4. Affordances and Metaphors
When the user model is incomplete or wrong, the program can use affordances or metaphors to show the users its model. Tabbed dialogs are a great affordance. It's obvious which tab you're on.
5. Broken Metaphors
When you use metaphors, try to make them behave in predictable ways like objects in the real world. Violating reality is just confusing.
6. Consistency and Other Hobgoblins
Good UI designers use consistency intelligently, and though it may not show off their creativity as well, in the long run it makes users happier.
7. Putting the User in Charge
Let people do things in whatever order they like.
8. Design for Extremes...
so that your product can be used under extreme conditions, and so that your product is more comfortable to use under normal conditions.

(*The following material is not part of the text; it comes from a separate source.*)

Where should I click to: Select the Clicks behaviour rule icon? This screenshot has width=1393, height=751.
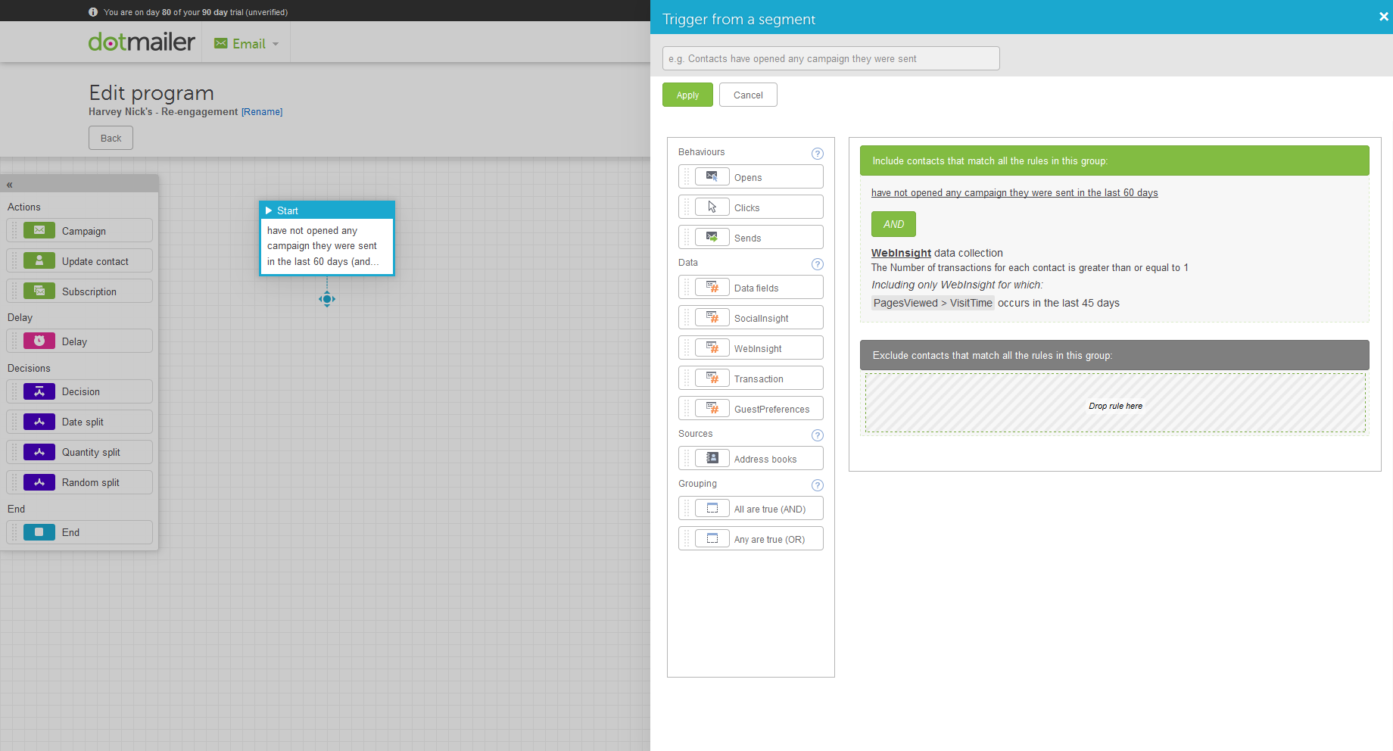712,207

a. Design for people who can't read.
b. Design for people who can't use a mouse.
c. Design for people who have such bad memories they would forget their own name if it weren't embossed on the American Express.
9. People Can't Read
Users don't read the manual.
Users don't read anything.
10. People Can't Control the Mouse
Users can't control the mouse very well.
11. People Can't Remember
Design for dolts, you'll have a lot more customers.
12. The Process of Designing a Product
Use activity-based planning for design, rather than program
features. Evaluate which features support the most important
user activities. Invent Imaginary Users before you design
your UI. Watch Out for Unintended Consequences (Apple's expanding trash can).
13. Those Pesky Usability Tests
You Don't Need to Test with a Lot of Users (5)
You can never accurately measure the usability of a
software product.
14. Relativity: Understanding UI Time Warps
To fight boredom, create the illusion of low latency. Good UI
designers use three tricks to do this:
1. Always respond immediately to the user's request (alink)
2. Find creative ways to break up long operations
3. When all else fails, bunch together all the slow operations
15. "But...How Do It Know?"
A good heuristic is obvious, easily undone, and extremely
likely to be correct. Other heuristics are annoying.
16. Tricks of the Trade
Know how to use color
Design in black and white. Add color for emphasis, when
your design is complete.
Know How to Use Icons
Know the Rules of Internationalization
17. Designing for the Web
On the Web, every click results in a round trip to the server, which reduces usability. Design to minimize round-trips. The fewer cool Web features you use, the more usable your site will be.